If the Lankan Tamil were to say , “I am against Sinhala racism “ there would be no big deal. But if he were also to say “…and I am against Tamil racism”, a huge difference would be made to trust and trusting. The Lankan Muslim and the Lankan Christian also need reassurances of trust, as do the plantation Tamil , especially the Tamil tea-plucker, whom Professor Suryanarayana has characterised as Sri Lanka’s ‘Cinderella’, and, I must add, the unaffiliated Lankan dissenter and the independent Lankan iconoclast as well.
Sri Lanka as a parliamentary democracy will always give to its people a government formed by the majority party or by a majority, as is the case now, by two or more parties coming together. A majority is ever to be celebrated , not so majoritarianism. A majority is the fruit of the democratic tree. Majoritarianism is a blight that poisons and destroys that fruit. amil Sri Lanka must ask for and must receive what is its due by way of just and reassuring provisions in the new Constitution that keep majoritarianism out. At the same time Tamil Sri Lanka must also not forget that just as majoritarianism is undemocratic, minoritarianism can damage Republicanism. Minority aspirations must be a charter but must not become an ‘ism’. Every vadakku must remember that there is a terkku which must understand what it means to be a spurned vadakku and for which understanding, the vadakku must understand what it means to be a scorned terkku.
In an ultimate sense minority aspirations have to be not just about numerical justice but about justice, not just about numerical rights but about human rights. It is time in South Asia , at least, minority needs be seen in terms of adverse numbers plus adverse context, adverse numbers plus adverse status, adverse numbers plus adverse socio-political conditions, adverse numbers plus adverse access to resources and opportunities. If the numerical adversity has been fully and irreversibly compensated for by contextual favourability, no minority need think of itself as a minority except in terms of Census categorisations for distinctness alone. Like the Indian Dalit and the Indian Muslim, the Lankan Tamil is yet to realise the fullness of his and her Republican status. And in a Republic, it should be not just the majority’s duty but the majority’s pleasure to rectify the situation.

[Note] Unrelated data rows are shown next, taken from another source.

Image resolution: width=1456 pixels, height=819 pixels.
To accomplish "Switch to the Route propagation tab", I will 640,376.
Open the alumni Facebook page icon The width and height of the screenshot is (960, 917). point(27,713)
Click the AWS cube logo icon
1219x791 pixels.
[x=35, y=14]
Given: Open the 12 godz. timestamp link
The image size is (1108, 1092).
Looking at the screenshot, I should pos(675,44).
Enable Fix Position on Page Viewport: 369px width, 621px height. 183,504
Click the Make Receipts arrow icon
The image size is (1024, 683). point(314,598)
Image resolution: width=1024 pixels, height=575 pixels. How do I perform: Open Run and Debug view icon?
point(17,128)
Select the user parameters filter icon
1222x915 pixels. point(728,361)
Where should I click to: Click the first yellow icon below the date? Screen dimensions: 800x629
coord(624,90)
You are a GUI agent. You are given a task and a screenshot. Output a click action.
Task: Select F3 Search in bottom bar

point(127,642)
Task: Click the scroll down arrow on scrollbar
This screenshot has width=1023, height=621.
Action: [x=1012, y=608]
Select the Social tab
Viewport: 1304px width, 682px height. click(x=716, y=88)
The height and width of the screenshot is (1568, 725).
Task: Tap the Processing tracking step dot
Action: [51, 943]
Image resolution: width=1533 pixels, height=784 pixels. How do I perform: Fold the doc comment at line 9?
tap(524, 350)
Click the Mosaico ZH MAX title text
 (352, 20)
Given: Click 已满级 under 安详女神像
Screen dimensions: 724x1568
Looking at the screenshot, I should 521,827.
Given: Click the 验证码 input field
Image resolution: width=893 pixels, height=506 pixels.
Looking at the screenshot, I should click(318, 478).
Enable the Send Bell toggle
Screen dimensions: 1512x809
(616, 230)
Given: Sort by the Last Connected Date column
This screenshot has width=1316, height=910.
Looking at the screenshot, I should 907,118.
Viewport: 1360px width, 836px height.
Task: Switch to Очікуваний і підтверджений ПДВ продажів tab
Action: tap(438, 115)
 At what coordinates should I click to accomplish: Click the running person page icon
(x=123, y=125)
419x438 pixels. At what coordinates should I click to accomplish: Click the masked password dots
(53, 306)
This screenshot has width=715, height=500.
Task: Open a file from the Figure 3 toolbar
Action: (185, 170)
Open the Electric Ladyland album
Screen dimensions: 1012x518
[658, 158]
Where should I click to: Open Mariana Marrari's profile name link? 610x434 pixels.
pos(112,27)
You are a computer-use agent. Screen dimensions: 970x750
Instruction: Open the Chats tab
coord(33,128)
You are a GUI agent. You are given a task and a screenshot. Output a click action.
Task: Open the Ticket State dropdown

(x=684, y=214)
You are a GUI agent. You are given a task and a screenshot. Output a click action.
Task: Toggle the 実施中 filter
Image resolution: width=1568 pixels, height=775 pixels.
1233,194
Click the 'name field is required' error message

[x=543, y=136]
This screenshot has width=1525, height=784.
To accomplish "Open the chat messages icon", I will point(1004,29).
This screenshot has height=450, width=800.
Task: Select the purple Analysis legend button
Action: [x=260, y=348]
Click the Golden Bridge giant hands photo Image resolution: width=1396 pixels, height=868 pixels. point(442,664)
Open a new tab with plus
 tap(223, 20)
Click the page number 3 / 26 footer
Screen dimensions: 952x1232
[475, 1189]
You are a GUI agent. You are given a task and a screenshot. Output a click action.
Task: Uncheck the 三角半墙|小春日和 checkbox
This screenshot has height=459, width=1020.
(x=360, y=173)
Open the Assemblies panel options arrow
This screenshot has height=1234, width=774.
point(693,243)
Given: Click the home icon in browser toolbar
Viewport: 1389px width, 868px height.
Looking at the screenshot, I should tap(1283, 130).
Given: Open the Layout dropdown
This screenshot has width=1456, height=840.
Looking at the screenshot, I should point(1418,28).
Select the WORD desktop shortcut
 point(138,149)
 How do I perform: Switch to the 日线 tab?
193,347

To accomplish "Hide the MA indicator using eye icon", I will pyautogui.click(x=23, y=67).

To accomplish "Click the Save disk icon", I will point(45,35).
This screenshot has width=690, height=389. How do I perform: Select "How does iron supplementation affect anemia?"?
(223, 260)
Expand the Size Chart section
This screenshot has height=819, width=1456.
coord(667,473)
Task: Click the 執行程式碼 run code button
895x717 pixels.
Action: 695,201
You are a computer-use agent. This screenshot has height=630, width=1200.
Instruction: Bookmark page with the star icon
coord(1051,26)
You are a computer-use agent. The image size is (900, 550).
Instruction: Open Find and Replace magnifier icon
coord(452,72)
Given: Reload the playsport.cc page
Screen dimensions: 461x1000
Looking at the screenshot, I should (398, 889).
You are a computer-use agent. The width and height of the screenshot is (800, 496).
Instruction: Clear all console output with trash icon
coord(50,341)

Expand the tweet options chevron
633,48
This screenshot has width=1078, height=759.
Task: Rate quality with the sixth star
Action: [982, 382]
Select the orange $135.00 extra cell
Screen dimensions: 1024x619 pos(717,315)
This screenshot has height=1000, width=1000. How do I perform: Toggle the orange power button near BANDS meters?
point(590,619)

The transition in Tamil Lankan positions from constitutional reform via constitutional means to separatism via violent means to an Eelam via terrorism was thought irreversible. That has changed. Negotiated change is now back on the table. It must not slumber there. Vengeance is waiting to see how reform fares. Not just Sri Lanka but the whole of South Asia and in fact liberalism and pluralism everywhere require the success of the Government of National Unity’s endeavours, for this opportunity, if lost, is unlikely ever to come again.
I believe the opportunity has not come only to be lost. This island is not Serendib for nothing.
What, I conclude by asking, is the difference between an island and a continent? An island is a small continent, a continent only a large island. Let no one think of Sri Lanka as a small island. In what it has done over the last year and more for building trust between communities and political groups, in cutting egos and trimming pride, it has shown itself to be large, larger than many a large country, including mine, India.
An island of discord විසංවාදය දිවයින, for decades, Sri Lanka has become an island of hope and is meant to, destined to and must become a continent of trust, a நம்பிக்கை கண்டம், a විශ්වාසය මහාද්වීපය.
*Gopalkrishna Gandhi’s address at the President Maithripala Sirisena’s first year in office, on 8 January 2016 at BMICH, Colombo.